Below are records; report the number of lines among them that include the word "width", and nothing further.

Stored data entries:
*** Begin section ***
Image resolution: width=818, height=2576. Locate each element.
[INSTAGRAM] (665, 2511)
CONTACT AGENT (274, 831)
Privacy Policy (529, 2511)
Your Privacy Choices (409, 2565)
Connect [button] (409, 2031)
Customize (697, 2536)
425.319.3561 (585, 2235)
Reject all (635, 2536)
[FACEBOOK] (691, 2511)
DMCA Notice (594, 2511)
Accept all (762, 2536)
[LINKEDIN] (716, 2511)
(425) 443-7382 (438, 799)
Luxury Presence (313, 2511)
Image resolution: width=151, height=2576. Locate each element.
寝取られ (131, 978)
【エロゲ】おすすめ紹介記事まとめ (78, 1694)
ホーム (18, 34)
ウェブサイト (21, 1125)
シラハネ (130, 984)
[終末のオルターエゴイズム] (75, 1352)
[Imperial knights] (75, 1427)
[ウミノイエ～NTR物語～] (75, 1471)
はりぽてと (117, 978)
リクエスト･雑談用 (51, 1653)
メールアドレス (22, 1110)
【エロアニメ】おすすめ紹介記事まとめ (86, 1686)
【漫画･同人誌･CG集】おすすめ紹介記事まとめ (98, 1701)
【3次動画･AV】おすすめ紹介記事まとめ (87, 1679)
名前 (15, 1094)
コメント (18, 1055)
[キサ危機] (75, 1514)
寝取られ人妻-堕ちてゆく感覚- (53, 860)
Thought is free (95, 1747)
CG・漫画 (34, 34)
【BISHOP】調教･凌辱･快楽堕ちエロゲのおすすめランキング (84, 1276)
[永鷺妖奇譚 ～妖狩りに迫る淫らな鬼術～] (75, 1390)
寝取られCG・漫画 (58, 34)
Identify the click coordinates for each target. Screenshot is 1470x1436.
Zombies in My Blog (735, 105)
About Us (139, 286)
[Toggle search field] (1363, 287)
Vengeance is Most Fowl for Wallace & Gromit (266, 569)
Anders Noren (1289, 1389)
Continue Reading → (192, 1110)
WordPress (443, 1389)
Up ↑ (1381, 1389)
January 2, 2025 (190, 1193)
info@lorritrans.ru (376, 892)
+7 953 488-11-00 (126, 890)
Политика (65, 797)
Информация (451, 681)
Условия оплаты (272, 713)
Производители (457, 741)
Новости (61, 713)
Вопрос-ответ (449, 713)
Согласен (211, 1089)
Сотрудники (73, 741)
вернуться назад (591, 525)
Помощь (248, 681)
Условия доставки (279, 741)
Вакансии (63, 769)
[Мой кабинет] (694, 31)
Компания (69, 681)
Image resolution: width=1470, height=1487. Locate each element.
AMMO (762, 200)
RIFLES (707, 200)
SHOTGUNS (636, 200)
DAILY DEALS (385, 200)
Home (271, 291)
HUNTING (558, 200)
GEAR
*** End section ***
# Answer to this exercise
3